Pearl's look was redesigned between the pilot episode of Steven Universe and the first regular episode. Originally having peach hair styled in a quiff and a much more intricate outfit, by "Gem Glow", she had the ballerina-esque design she retained before her regeneration in "Steven the Sword Fighter".

Pearl's voice actress, Deedee Magno Hall, started voice acting at a young age for The All-New Mickey Mouse Club. She moved on to do Broadway performances in the 1990s and 2000s, such as Miss Saigon and Wicked, but was contacted by Rebecca Sugar to portray a role in Steven Universe in 2013. Pearl was her first major role in an animated series.

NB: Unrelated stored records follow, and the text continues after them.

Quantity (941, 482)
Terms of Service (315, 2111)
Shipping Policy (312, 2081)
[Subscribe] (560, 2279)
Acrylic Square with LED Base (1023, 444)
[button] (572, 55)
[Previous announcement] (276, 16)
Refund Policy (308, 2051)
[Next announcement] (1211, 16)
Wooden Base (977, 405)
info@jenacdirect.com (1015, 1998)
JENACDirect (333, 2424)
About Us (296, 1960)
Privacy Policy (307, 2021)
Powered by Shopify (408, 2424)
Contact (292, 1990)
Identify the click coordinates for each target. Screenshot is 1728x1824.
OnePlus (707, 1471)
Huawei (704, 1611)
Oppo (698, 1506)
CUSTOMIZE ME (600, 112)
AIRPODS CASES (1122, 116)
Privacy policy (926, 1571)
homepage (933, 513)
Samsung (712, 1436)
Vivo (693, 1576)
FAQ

==Role in Steven Universe==
Alongside Garnet, Amethyst and protagonist Steven, Pearl is one of the Crystal Gems, a group of Gems that protect humanity and the Earth from danger. Pearl has been described as "intense [and] with a laser focus".

In Gem culture, Pearls are said to be "made-to-order servants" who serve higher-class Gems. Due to their status as simple servants meant for "standing around and looking nice and holding your stuff", they are seen as status symbols. Pearl displays a strong inferiority complex and self-esteem issues stemming from the fact that she was created to be a servant; she values her independence but sometimes has trouble learning not to feel subordinate to others. Despite her struggles, Pearl learned to fight and became a formidable swordfighter. She can also summon a spear from the gemstone in her forehead.

The fifth-season episode "A Single Pale Rose" reveals that Pearl was originally the servant of Pink Diamond, a Gem leader who eventually gave up her status to become Rose Quartz, the leader of the Crystal Gems. Although Rose encouraged Pearl's independence, Pearl never lost her devotion to Rose, which included romantic attraction, even after Rose "gave up her physical form" to allow Steven to be born. According to Vrai Kaiser of The Mary Sue, Pearl deals with severe unresolved grief, coupled with deep-seated issues with self-worth, resulting in her falling prey to "powerful, impulsive emotions" whenever Rose is mentioned. Naith Payton of PinkNews described Pearl's devotion to Rose as "unhealthy and obsessive". Pearl works to correct these issues, and the show is written in a way that allows watchers to sympathize with her.

==Reception==
Ben Bertoli of Kotaku stated that Pearl is a character that a viewer may dislike at the start of the series, but that she becomes more relatable as the story continues and the viewer learns more about her. Sara Goodwin of The Mary Sue even described her as "the most human" of the Gems because of how she struggles with "bitterness, thoughts of inadequacy, and jealousy". Though she stated that Pearl can often be "insufferable", Goodwin likes the character for her humanity and hard work.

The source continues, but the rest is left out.